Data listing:
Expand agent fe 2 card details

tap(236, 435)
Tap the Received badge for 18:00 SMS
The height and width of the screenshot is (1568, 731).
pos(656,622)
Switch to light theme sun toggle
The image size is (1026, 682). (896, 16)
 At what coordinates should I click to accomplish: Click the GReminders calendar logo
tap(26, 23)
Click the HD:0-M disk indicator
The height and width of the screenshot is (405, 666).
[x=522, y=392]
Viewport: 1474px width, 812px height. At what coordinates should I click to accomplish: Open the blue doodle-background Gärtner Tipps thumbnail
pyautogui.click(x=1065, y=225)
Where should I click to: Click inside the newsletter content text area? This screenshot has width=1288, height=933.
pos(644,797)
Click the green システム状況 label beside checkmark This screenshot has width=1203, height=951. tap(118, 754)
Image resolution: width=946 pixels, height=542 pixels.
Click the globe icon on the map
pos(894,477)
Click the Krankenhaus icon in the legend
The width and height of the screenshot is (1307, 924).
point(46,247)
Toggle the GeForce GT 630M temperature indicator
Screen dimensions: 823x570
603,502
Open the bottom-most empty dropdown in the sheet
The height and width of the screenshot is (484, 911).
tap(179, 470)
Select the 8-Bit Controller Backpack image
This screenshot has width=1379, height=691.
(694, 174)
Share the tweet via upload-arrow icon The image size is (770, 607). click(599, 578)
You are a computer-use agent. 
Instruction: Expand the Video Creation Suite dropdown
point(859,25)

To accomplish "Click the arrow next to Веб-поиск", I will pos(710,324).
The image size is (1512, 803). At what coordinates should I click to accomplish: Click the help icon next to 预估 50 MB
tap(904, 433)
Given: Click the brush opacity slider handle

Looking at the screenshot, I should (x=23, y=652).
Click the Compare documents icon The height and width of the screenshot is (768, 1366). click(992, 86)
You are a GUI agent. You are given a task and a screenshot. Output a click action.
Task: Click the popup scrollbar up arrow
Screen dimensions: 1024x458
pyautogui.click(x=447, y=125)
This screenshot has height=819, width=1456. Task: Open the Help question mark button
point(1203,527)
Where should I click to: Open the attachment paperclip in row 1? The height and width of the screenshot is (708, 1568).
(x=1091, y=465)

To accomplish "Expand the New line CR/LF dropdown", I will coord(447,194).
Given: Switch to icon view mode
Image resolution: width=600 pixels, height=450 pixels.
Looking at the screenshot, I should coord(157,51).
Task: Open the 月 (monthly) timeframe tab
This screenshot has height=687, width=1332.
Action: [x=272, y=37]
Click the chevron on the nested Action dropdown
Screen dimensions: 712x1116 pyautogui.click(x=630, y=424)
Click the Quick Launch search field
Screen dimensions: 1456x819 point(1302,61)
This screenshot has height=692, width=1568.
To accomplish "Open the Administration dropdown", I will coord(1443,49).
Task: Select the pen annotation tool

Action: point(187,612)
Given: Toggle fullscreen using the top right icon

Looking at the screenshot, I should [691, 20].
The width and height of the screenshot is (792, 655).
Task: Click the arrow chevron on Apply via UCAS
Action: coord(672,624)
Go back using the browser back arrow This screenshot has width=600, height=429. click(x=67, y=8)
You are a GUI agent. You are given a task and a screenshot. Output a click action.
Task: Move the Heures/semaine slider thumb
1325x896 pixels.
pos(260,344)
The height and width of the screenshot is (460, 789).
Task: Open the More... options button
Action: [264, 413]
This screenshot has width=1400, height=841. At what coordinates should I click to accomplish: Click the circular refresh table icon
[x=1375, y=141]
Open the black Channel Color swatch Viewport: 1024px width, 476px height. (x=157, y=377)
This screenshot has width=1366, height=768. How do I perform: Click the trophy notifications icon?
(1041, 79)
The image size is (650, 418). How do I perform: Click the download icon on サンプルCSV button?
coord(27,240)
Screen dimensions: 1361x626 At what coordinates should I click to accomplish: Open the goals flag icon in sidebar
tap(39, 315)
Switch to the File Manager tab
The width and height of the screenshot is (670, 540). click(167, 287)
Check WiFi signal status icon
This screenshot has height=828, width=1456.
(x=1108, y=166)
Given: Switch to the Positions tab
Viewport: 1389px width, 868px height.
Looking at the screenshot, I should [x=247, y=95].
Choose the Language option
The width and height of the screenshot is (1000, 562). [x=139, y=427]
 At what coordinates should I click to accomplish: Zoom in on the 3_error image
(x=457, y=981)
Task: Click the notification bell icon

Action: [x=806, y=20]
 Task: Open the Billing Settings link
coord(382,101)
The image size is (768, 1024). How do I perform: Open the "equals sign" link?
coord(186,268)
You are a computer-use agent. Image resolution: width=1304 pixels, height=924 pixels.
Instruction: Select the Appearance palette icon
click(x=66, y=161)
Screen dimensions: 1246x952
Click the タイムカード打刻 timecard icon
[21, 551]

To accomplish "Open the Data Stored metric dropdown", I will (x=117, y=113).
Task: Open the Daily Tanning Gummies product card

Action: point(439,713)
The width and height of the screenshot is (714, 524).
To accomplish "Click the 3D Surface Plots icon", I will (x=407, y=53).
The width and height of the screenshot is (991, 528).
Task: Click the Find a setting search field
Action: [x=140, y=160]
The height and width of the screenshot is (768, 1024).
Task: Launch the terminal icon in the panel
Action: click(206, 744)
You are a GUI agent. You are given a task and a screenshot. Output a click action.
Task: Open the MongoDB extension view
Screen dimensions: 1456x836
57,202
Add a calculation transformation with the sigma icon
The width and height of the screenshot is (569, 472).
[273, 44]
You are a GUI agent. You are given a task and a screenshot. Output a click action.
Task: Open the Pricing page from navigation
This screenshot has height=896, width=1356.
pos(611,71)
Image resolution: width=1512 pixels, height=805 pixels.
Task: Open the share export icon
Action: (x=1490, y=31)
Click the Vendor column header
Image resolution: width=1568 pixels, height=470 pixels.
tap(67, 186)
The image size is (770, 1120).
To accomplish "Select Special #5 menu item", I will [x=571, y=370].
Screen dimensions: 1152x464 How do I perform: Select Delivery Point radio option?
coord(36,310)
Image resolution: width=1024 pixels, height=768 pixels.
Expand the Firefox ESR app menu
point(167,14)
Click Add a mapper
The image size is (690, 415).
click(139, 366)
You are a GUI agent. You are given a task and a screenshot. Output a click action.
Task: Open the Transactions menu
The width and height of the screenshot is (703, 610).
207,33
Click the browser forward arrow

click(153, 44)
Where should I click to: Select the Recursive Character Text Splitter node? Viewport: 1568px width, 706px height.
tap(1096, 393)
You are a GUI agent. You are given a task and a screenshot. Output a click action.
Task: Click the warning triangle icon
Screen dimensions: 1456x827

YOUR TASK —
Please switch "GUI agent" to "interface agent" throughout these lines and leave everything else as it is.

RESULT FOR THIS EXERCISE —
Expand agent fe 2 card details

tap(236, 435)
Tap the Received badge for 18:00 SMS
The height and width of the screenshot is (1568, 731).
pos(656,622)
Switch to light theme sun toggle
The image size is (1026, 682). (896, 16)
 At what coordinates should I click to accomplish: Click the GReminders calendar logo
tap(26, 23)
Click the HD:0-M disk indicator
The height and width of the screenshot is (405, 666).
[x=522, y=392]
Viewport: 1474px width, 812px height. At what coordinates should I click to accomplish: Open the blue doodle-background Gärtner Tipps thumbnail
pyautogui.click(x=1065, y=225)
Where should I click to: Click inside the newsletter content text area? This screenshot has width=1288, height=933.
pos(644,797)
Click the green システム状況 label beside checkmark This screenshot has width=1203, height=951. tap(118, 754)
Image resolution: width=946 pixels, height=542 pixels.
Click the globe icon on the map
pos(894,477)
Click the Krankenhaus icon in the legend
The width and height of the screenshot is (1307, 924).
point(46,247)
Toggle the GeForce GT 630M temperature indicator
Screen dimensions: 823x570
603,502
Open the bottom-most empty dropdown in the sheet
The height and width of the screenshot is (484, 911).
tap(179, 470)
Select the 8-Bit Controller Backpack image
This screenshot has width=1379, height=691.
(694, 174)
Share the tweet via upload-arrow icon The image size is (770, 607). click(599, 578)
You are a computer-use agent. 
Instruction: Expand the Video Creation Suite dropdown
point(859,25)

To accomplish "Click the arrow next to Веб-поиск", I will pos(710,324).
The image size is (1512, 803). At what coordinates should I click to accomplish: Click the help icon next to 预估 50 MB
tap(904, 433)
Given: Click the brush opacity slider handle

Looking at the screenshot, I should (x=23, y=652).
Click the Compare documents icon The height and width of the screenshot is (768, 1366). click(992, 86)
You are a interface agent. You are given a task and a screenshot. Output a click action.
Task: Click the popup scrollbar up arrow
Screen dimensions: 1024x458
pyautogui.click(x=447, y=125)
This screenshot has height=819, width=1456. Task: Open the Help question mark button
point(1203,527)
Where should I click to: Open the attachment paperclip in row 1? The height and width of the screenshot is (708, 1568).
(x=1091, y=465)

To accomplish "Expand the New line CR/LF dropdown", I will coord(447,194).
Given: Switch to icon view mode
Image resolution: width=600 pixels, height=450 pixels.
Looking at the screenshot, I should coord(157,51).
Task: Open the 月 (monthly) timeframe tab
This screenshot has height=687, width=1332.
Action: [x=272, y=37]
Click the chevron on the nested Action dropdown
Screen dimensions: 712x1116 pyautogui.click(x=630, y=424)
Click the Quick Launch search field
Screen dimensions: 1456x819 point(1302,61)
This screenshot has height=692, width=1568.
To accomplish "Open the Administration dropdown", I will coord(1443,49).
Task: Select the pen annotation tool

Action: point(187,612)
Given: Toggle fullscreen using the top right icon

Looking at the screenshot, I should [691, 20].
The width and height of the screenshot is (792, 655).
Task: Click the arrow chevron on Apply via UCAS
Action: coord(672,624)
Go back using the browser back arrow This screenshot has width=600, height=429. click(x=67, y=8)
You are a interface agent. You are given a task and a screenshot. Output a click action.
Task: Move the Heures/semaine slider thumb
1325x896 pixels.
pos(260,344)
The height and width of the screenshot is (460, 789).
Task: Open the More... options button
Action: [264, 413]
This screenshot has width=1400, height=841. At what coordinates should I click to accomplish: Click the circular refresh table icon
[x=1375, y=141]
Open the black Channel Color swatch Viewport: 1024px width, 476px height. (x=157, y=377)
This screenshot has width=1366, height=768. How do I perform: Click the trophy notifications icon?
(1041, 79)
The image size is (650, 418). How do I perform: Click the download icon on サンプルCSV button?
coord(27,240)
Screen dimensions: 1361x626 At what coordinates should I click to accomplish: Open the goals flag icon in sidebar
tap(39, 315)
Switch to the File Manager tab
The width and height of the screenshot is (670, 540). click(167, 287)
Check WiFi signal status icon
This screenshot has height=828, width=1456.
(x=1108, y=166)
Given: Switch to the Positions tab
Viewport: 1389px width, 868px height.
Looking at the screenshot, I should [x=247, y=95].
Choose the Language option
The width and height of the screenshot is (1000, 562). [x=139, y=427]
 At what coordinates should I click to accomplish: Zoom in on the 3_error image
(x=457, y=981)
Task: Click the notification bell icon

Action: [x=806, y=20]
 Task: Open the Billing Settings link
coord(382,101)
The image size is (768, 1024). How do I perform: Open the "equals sign" link?
coord(186,268)
You are a computer-use agent. Image resolution: width=1304 pixels, height=924 pixels.
Instruction: Select the Appearance palette icon
click(x=66, y=161)
Screen dimensions: 1246x952
Click the タイムカード打刻 timecard icon
[21, 551]

To accomplish "Open the Data Stored metric dropdown", I will (x=117, y=113).
Task: Open the Daily Tanning Gummies product card

Action: point(439,713)
The width and height of the screenshot is (714, 524).
To accomplish "Click the 3D Surface Plots icon", I will (x=407, y=53).
The width and height of the screenshot is (991, 528).
Task: Click the Find a setting search field
Action: [x=140, y=160]
The height and width of the screenshot is (768, 1024).
Task: Launch the terminal icon in the panel
Action: click(206, 744)
You are a interface agent. You are given a task and a screenshot. Output a click action.
Task: Open the MongoDB extension view
Screen dimensions: 1456x836
57,202
Add a calculation transformation with the sigma icon
The width and height of the screenshot is (569, 472).
[273, 44]
You are a interface agent. You are given a task and a screenshot. Output a click action.
Task: Open the Pricing page from navigation
This screenshot has height=896, width=1356.
pos(611,71)
Image resolution: width=1512 pixels, height=805 pixels.
Task: Open the share export icon
Action: (x=1490, y=31)
Click the Vendor column header
Image resolution: width=1568 pixels, height=470 pixels.
tap(67, 186)
The image size is (770, 1120).
To accomplish "Select Special #5 menu item", I will [x=571, y=370].
Screen dimensions: 1152x464 How do I perform: Select Delivery Point radio option?
coord(36,310)
Image resolution: width=1024 pixels, height=768 pixels.
Expand the Firefox ESR app menu
point(167,14)
Click Add a mapper
The image size is (690, 415).
click(139, 366)
You are a interface agent. You are given a task and a screenshot. Output a click action.
Task: Open the Transactions menu
The width and height of the screenshot is (703, 610).
207,33
Click the browser forward arrow

click(153, 44)
Where should I click to: Select the Recursive Character Text Splitter node? Viewport: 1568px width, 706px height.
tap(1096, 393)
You are a interface agent. You are given a task and a screenshot. Output a click action.
Task: Click the warning triangle icon
Screen dimensions: 1456x827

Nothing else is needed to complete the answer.